• _Document segment_
Rahul says poll results ‘not bad’

The Congress vice president breaks silence 72 hours after results.

March 14, 2017 03:40 pm | Updated March 15, 2017 01:26 am IST - New Delhi

Congress vice-president Rahul Gandhi at Parliament House on Tuesday.

Congress vice-president Rahul Gandhi at Parliament House on Tuesday.

Congress vice president Rahul Gandhi broke his silence on Tuesday almost 72 hours after results of the five assembly elections came in, acknowledging that structural and organisational changes were needed in his party.

He, however, stressed that the Assembly poll results were “not bad” though the party was “a little down” in Uttar Pradesh, a State where the Congress won just seven of the 403 Assembly seats after a tie-up with the Samajwadi Party (SP). Simultaneously, he hailed the role of regional leaders who had fought Assembly polls and emerged victorious.

Seemingly oblivious of the extent of defeat in UP — for which the strategy was drawn up by him with sister Priyanka Vadra — Mr Gandhi said there are “ups and downs” for every party: “We had a little down in U.P. which is fine, we accept it. But we have an ideological fight with the BJP and we will continue to do that.”

Meanwhile, on Tuesday, many Congressmen privately expressed dissatisfaction with Mr Gandhi’s leadership not just about the U.P. results but the lackadaisical manner in which the party had treated government formation in Manipur and Goa: in both states, the Congress was the single largest party, falling short of simple majority by just four seats in each State. The sense that emerged from conversations with senior party leaders was that Mr Gandhi had simply not taken the matter seriously.

If most leaders were loath to air their views publicly, senior party leader Satyavrat Chaturvedi set the cat among the pigeons when he questioned Mr. Gandhi’s leadership. Asked whether the party needs to make changes after the U.P. verdict, Mr Chaturvedi said, “ Ab karne se bhi kya hoga? Jab karna chahiye tha tab kiya nahi (What's the use of making changes now? They did not do it when they should have).”

• _Records supplied_

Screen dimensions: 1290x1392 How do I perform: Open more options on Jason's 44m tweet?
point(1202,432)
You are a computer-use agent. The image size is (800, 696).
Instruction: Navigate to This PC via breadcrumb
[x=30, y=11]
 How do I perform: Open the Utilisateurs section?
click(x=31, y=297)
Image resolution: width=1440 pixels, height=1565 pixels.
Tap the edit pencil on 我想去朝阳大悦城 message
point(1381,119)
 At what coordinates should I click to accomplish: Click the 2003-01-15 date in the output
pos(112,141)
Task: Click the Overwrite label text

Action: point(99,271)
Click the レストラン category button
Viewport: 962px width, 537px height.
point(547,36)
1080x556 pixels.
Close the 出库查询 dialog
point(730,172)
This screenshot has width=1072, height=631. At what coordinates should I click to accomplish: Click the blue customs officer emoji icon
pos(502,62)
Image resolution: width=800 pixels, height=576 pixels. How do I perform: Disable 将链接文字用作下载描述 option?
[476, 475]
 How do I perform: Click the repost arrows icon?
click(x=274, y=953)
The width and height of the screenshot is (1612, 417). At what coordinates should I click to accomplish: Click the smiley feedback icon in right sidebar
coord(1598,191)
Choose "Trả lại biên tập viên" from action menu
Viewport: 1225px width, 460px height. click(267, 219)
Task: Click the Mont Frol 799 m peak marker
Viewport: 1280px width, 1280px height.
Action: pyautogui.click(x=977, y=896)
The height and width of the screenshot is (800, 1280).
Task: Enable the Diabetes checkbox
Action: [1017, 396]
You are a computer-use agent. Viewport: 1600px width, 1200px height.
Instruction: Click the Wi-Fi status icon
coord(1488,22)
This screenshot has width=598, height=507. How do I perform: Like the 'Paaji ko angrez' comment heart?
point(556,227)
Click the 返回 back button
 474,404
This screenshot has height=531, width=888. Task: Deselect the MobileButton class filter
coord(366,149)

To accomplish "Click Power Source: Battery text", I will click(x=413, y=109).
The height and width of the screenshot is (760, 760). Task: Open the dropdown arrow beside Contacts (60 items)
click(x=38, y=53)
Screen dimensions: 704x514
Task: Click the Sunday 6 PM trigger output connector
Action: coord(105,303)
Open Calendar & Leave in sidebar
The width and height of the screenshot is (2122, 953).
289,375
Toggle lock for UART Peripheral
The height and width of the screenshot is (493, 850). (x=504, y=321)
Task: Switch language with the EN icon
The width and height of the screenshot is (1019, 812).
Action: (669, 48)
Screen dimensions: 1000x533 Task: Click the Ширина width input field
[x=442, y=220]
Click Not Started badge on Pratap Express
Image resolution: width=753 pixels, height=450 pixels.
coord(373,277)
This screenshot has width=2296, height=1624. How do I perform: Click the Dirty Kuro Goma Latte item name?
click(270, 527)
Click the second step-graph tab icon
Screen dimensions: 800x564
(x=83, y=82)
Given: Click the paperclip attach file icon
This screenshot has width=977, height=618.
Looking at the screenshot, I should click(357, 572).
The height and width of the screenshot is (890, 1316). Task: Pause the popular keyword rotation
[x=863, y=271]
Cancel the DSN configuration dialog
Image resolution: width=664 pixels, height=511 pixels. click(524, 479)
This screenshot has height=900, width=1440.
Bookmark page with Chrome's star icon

• _Required work_
**A.** Copy the passage of the Rahul Gandhi poll report word for word, from "Meanwhile, on Tuesday, many" to "the matter seriously.".
**B.** Carry on the report about Rahul Gandhi's reaction to the Assembly poll results, picking up after its last sentence.
The records have no connection to the report on Rahul Gandhi's response to the poll results.

• _Answers to each task_
**A.**
Meanwhile, on Tuesday, many Congressmen privately expressed dissatisfaction with Mr Gandhi’s leadership not just about the U.P. results but the lackadaisical manner in which the party had treated government formation in Manipur and Goa: in both states, the Congress was the single largest party, falling short of simple majority by just four seats in each State. The sense that emerged from conversations with senior party leaders was that Mr Gandhi had simply not taken the matter seriously.

**B.**
This was even as another senior Congress leader Ghulam Nabi Azad — and general secretary in-charge of U.P. — defended Mr Gandhi, saying the results were not a referendum on him. “If you hold him responsible for defeat, you should credit him for winning Punjab also,” Mr. Azad said.

Mr. Chaturvedi’s outburst follows similar unhappiness expressed by two other party general secretaries on the way things are managed in the party.

On Monday, party general secretary B.K. Hariprasad resigned from his post, accepting moral responsibility for the Congress’ slipping to third position in the recent Odisha panchayat polls: he said he had delayed his resignation as he did not want it to impact the Assembly elections. It is learnt that Mr. Gandhi is awaiting the return of his mother, who is abroad for a medical treatment, to act on the resignation.

Earlier at the end of last month, another general secretary Gurudas Kamat publicly attacked Mumbai Pradesh Congress chief Sanjay Nirupam — the ex-Shiv Sainik hand-picked by Mr. Gandhi despite stiff opposition from senior party members — shortly after the party’s devastating performance in the BMC polls, holding him responsible for the party’s decimation in the Mumbai municipal polls.

The Congress would form a government in Punjab, Mr Gandhi said, adding the party had won elections in Manipur and Goa. “There were five State elections, two of them were won by the BJP and three by the Congress, and in two of the States where we won, democracy has been undermined by them using financial power... money. The mandate of the people of Goa and of the people of Manipur has been stolen by the BJP,” said Mr Gandhi.